Overnight crypto gains once again evaporated by U.S. morning hours as bitcoin tumbled back below $102,000 on Wednesday.
Briefly topping $105,000 earlier today, the largest crypto nosedived 3% in just a couple hours as U.S. traditional markets opened. It wasn’t just bitcoin; ether fell almost 5% below $3,400 during the same period, while Solana , and other altcoin majors suffered similar declines.
Crypto-related U.S. stocks are also taking a beating in the early session. USDC stablecoin issuer Circle (CRCL) dropped 9.5% after its third quarter earnings, while crypto miners with data center ambitions including Bitfarms (BITF), Bitdeer (BTDR), Cipher Mining (CIFR), Hive Digital (HIVE), Hut 8 (HUT) and IREN continued selling off, down 5%-10%.
Weak U.S. appetite for bitcoin
Lackluster price action during U.S. trading hours has been a staple for the past few weeks now on crypto markets. Showcasing the weak American investor appetite is the so-called Coinbase Premium, a popular gauge for U.S. investor demand, which has been negative since late October.
The Coinbase Premium measures the price difference for spot BTC on Coinbase, widely used crypto exchange by U.S. customers and many institutional market participants, compared to prices on Binance, the leading exchange by trading volume that’s popular among offshore retail users.

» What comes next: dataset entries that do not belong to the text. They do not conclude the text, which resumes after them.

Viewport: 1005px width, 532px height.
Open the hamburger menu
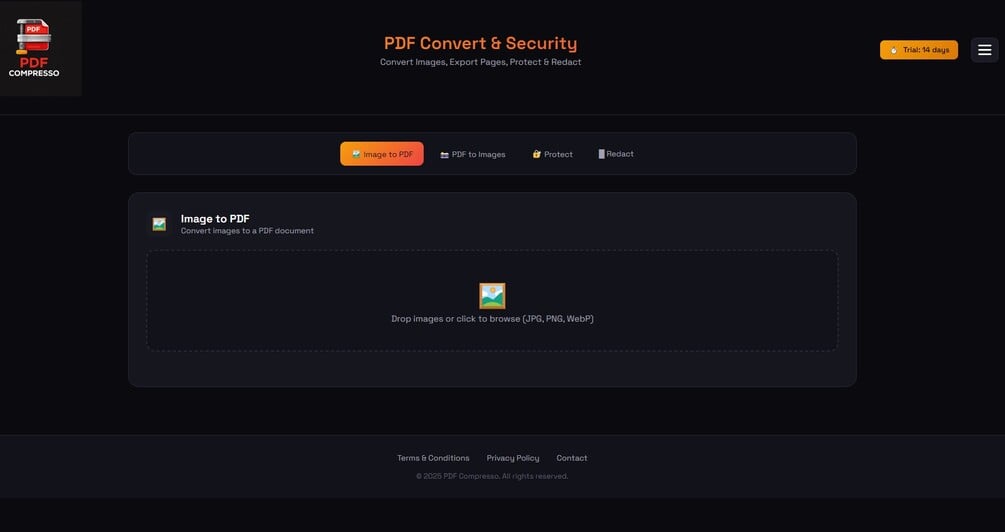(984, 50)
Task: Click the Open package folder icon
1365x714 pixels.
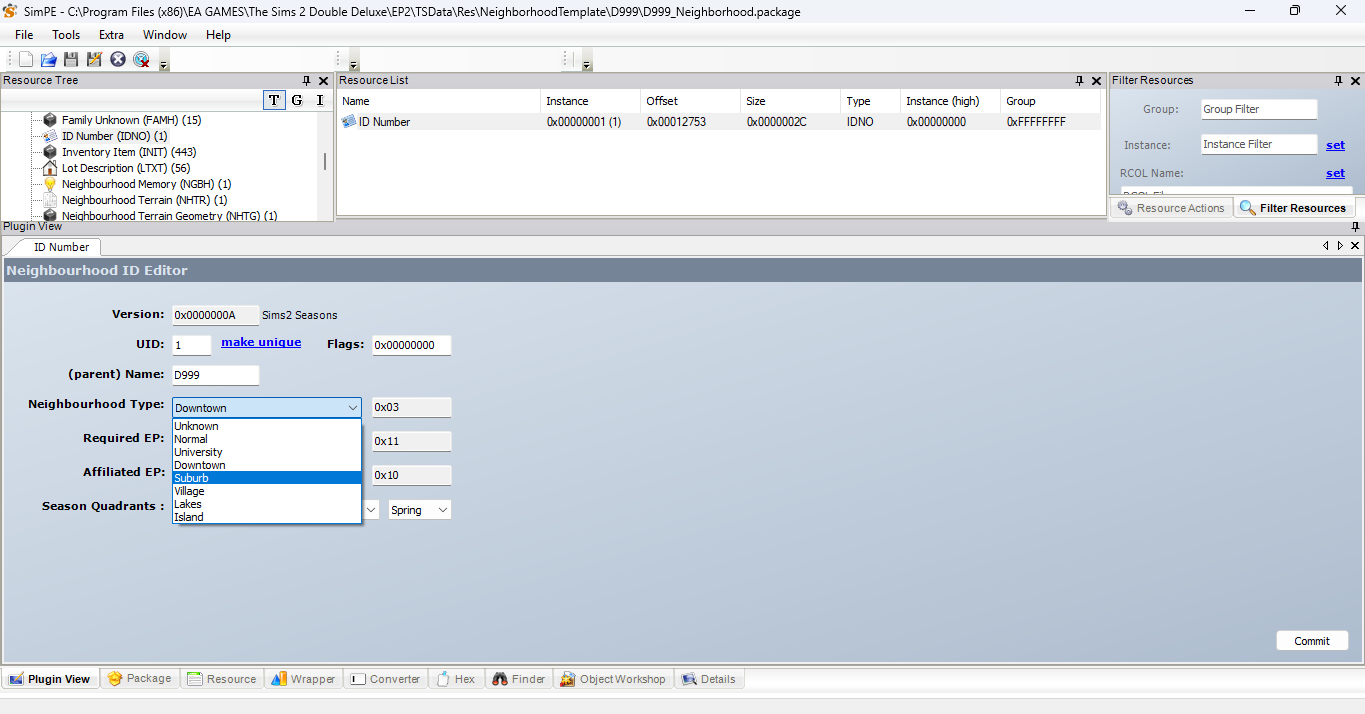Action: point(48,60)
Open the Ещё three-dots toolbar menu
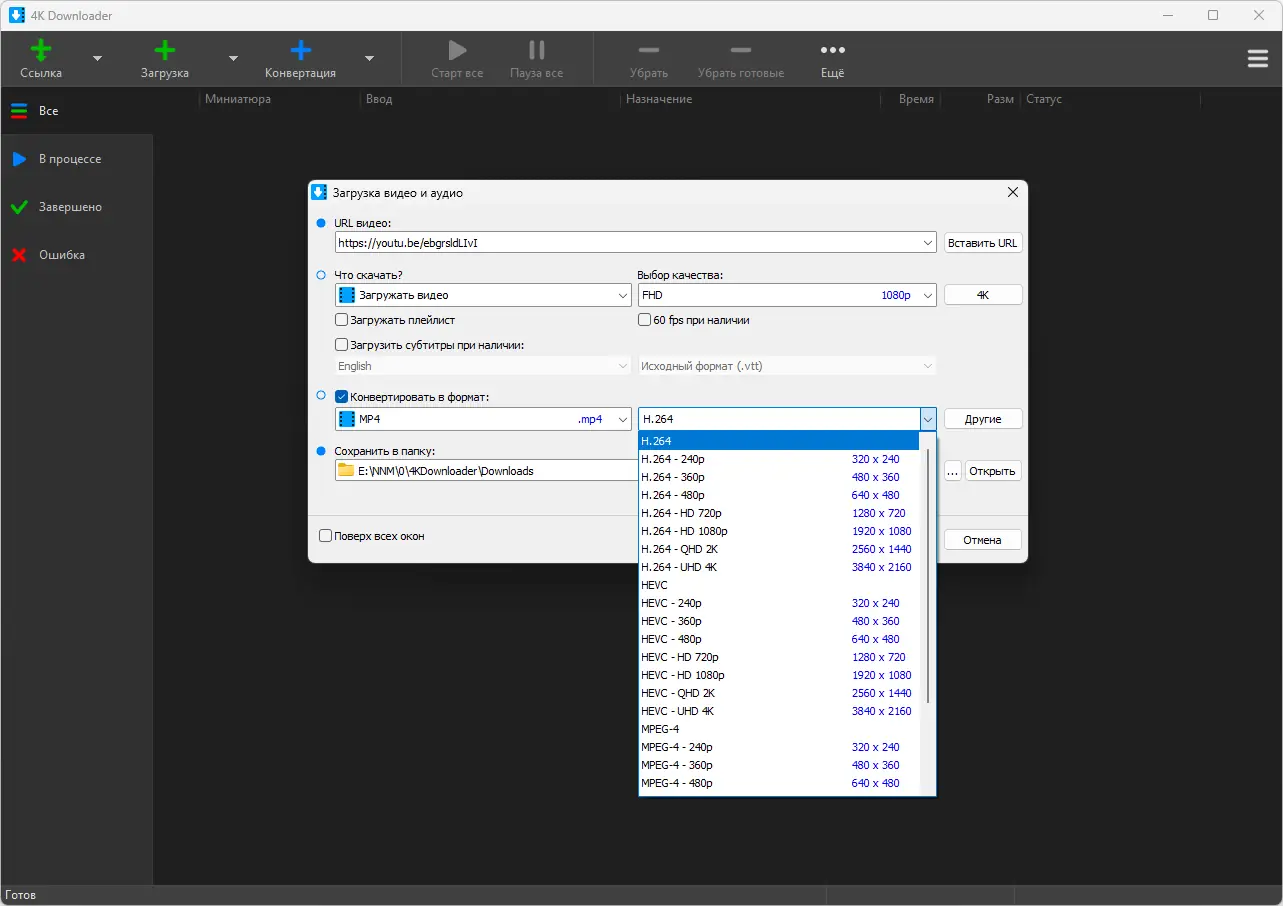1283x906 pixels. point(832,51)
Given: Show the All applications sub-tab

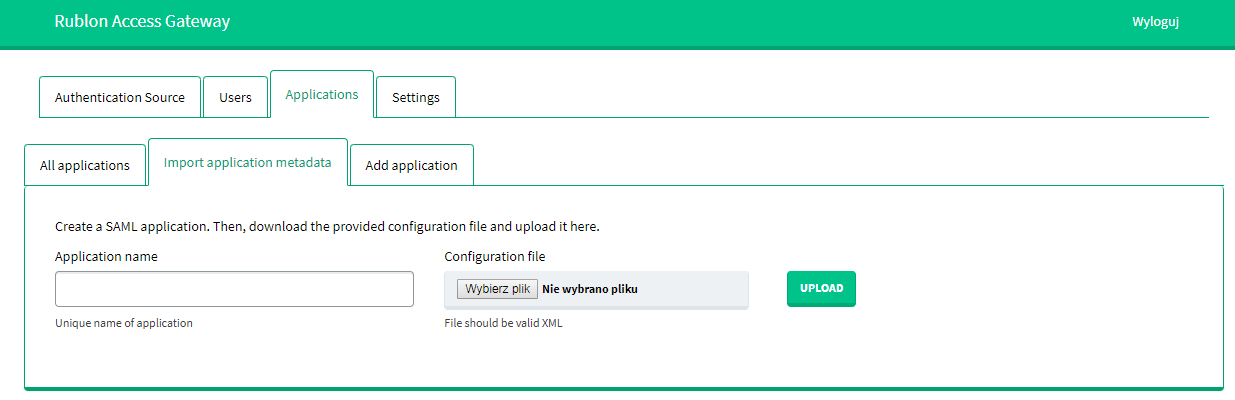Looking at the screenshot, I should point(85,165).
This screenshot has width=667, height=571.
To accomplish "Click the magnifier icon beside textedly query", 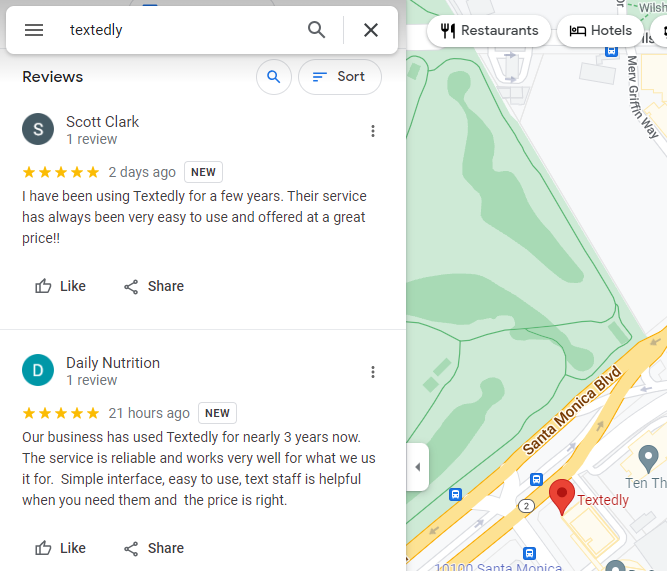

That’s the metric’s longest negative streak since March-April, when BTC fell to $75,000 from above $100,000 in a market-wide correction.
Fed divided on rate cuts
The shift in U.S. sentiment coincides with growing uncertainty around the Federal Reserve’s next move since the central bank’s October meeting. What had been widely assumed before the meeting to be a straightforward path to another rate cut in December, has now turned into an internal battle among policymakers.
According to a recent Wall Street Journal report, the central bank is facing an internal divide, with policymakers split over whether the greater risk now is persistent inflation or a softening labor market. That division has left the path to a December rate cut far less clear than it appeared just weeks ago.
The recent government shutdown, which temporarily froze key employment and inflation data releases, has only widened that divide by forcing policymakers to lean on private data and anecdotes, the report said.
A December cut is now a “tossup,” the report said, and even deciding on lowering rates could come with guidance of higher bar for further reductions.
Since the Fed’s October meeting, U.S.-listed spot bitcoin ETFs saw more than $1.8 billion in net outflows, pointing to that uncertainty around the Fed’s move, and the lack of clear positive catalysts, is keeping BTC on edge.